I always thought it was "Give a man a fish and you feed him for a day. Teach a man to fish and he'll sit in the boat and drink beer all day.":biggrin:


----------



## NewLondon88 (Nov 30, 2009)

fiferb said:


> I always thought it was "Give a man a fish and you feed him for a day. Teach a man to fish and he'll sit in the boat and drink beer all day.":biggrin:



I think that one was made up by the same guy who said
"Laugh and the world laughs with you.
Cry .. I'll give you something to cry about.."


----------



## el_d (Nov 30, 2009)

NewLondon88 said:


> I think that one was made up by the same guy who said
> "Laugh and the world laughs with you.
> Cry .. *I'll give you something to cry about*.."



Hey, That was my Dad.


----------



## ldb2000 (Dec 1, 2009)

When I first joined the IAP I knew less then nothing about turning a pen . I asked a typical noob question and received several answers and a email from a member suggesting that I should have searched the question before asking because the answers would just bring up more questions , in the end I would learn allot more then if I just took the answer and did what I started out to do . Well it turned out he was right . From that point on I always search first then digest the answers and ask the real questions I should have asked to begin with .
There is nothing wrong with asking questions but are you asking the right questions ? If you take just the answers and finish the project you have a finished project , right ? Did you learn anything ? Did you improve your abilities ? . The answer to these questions is ....well maybe .

Hypothetically speaking ;
Joe asks , "Can I use Testors to paint the tubes" . Someone chimes in with "Yes" , so Joe takes this really nice blank and paints the tubes and glues them in . He then turns a perfect pen , the perfect match of kit and blank and the fit and finish are spot on . Then he takes a closer look at his masterpiece and discovers that the tubes are visible and look hideous . Joe comes back to the forum and reads an answer , that was posted two hours after he asked the question and got the "yes" answer and ruined the pen , that says you should paint the inside of the blank not the tube . Well allot of good that does him now , the pen is ruined .
So all I was saying was to search first then ask your questions .
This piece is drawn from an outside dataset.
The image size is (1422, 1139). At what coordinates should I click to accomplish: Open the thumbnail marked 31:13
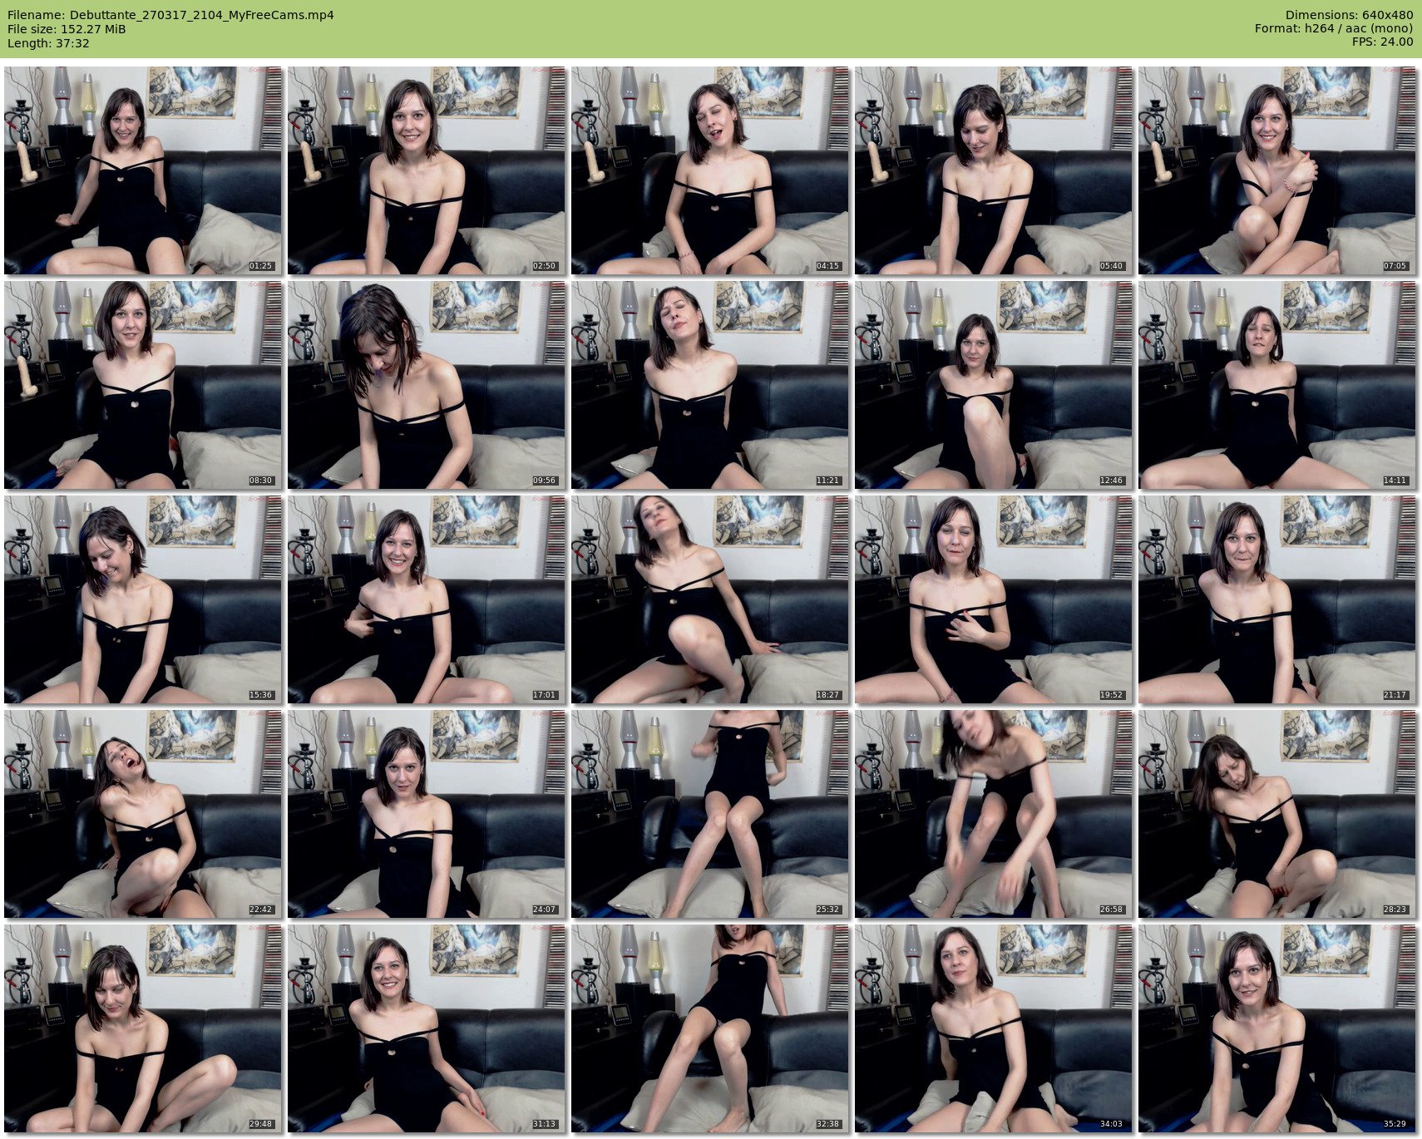pyautogui.click(x=427, y=1028)
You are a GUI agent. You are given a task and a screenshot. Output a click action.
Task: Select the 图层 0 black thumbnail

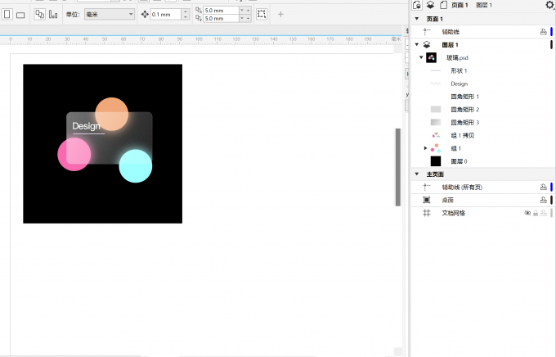pyautogui.click(x=436, y=161)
For those of you that don't see the logic of my answer to Zander , I'm sorry for offending you . For those who do , Lesson learned .


----------



## jasontg99 (Dec 1, 2009)

1.  Zander, thanks for starting this thread, I have learned A LOT.
2.  Butch, hopefully this is the question I should be asking - I thought the purpose of gluing the tube to the blank was to ensure the two never seperate.  When I first started turning, I used CA to bond the tube to the blank.  This works great for a short period of time.  After a few people came back to me about a free spinning tube, I switched to epoxy.  No more issues.  Here is the million dollar question - if you paint the inside of the tube, you are bonding the tube to the paint and not the blank.  Will you eventally end up with the same free spinning tube?  And yes, I did search for this first, but did not find the answer.

Thanks,
Jason


----------



## DennisM (Dec 1, 2009)

jasontg99 said:


> 1. Zander, thanks for starting this thread, I have learned A LOT.
> 2. Butch, hopefully this is the question I should be asking - I thought the purpose of gluing the tube to the blank was to ensure the two never seperate. When I first started turning, I used CA to bond the tube to the blank. This works great for a short period of time. After a few people came back to me about a free spinning tube, I switched to epoxy. No more issues. Here is the million dollar question - if you paint the inside of the tube, you are bonding the tube to the paint and not the blank. Will you eventally end up with the same free spinning tube? And yes, I did search for this first, but did not find the answer.
> 
> Thanks,
> Jason


 
Usually the cause of a spinning tube, is not complete coverage of ca or epoxy. If you do not get 100% coverage on the tube, what you are left with its little high spots of the glue, they stick to the blank. causing the tube to be uneven inside. In time the ca bond will let go at these little joints.

To prevent this, take the ca and run a couple lines down the length of the tube moving around it. Then as you slide the tube in the blank twist it. This will evening coat all the tube and blank as you put it in.


----------



## Mac (Dec 1, 2009)

MesquiteMan said:


> Zander,
> 
> Don't paint the tubes, reverse paint the inside of the blank.  You will get better results and will be just as fast.



ditto --I use a Q tip to do this.


----------



## wdcav1952 (Dec 1, 2009)

I agree with Butch in that questions should not be discouraged.  Ask and get answers; search and often find more complete answers.

Certainly we all ask questions and that is what a family forum is about.  It still needs to be noted that the library is a fantastic source that is all too often overlooked.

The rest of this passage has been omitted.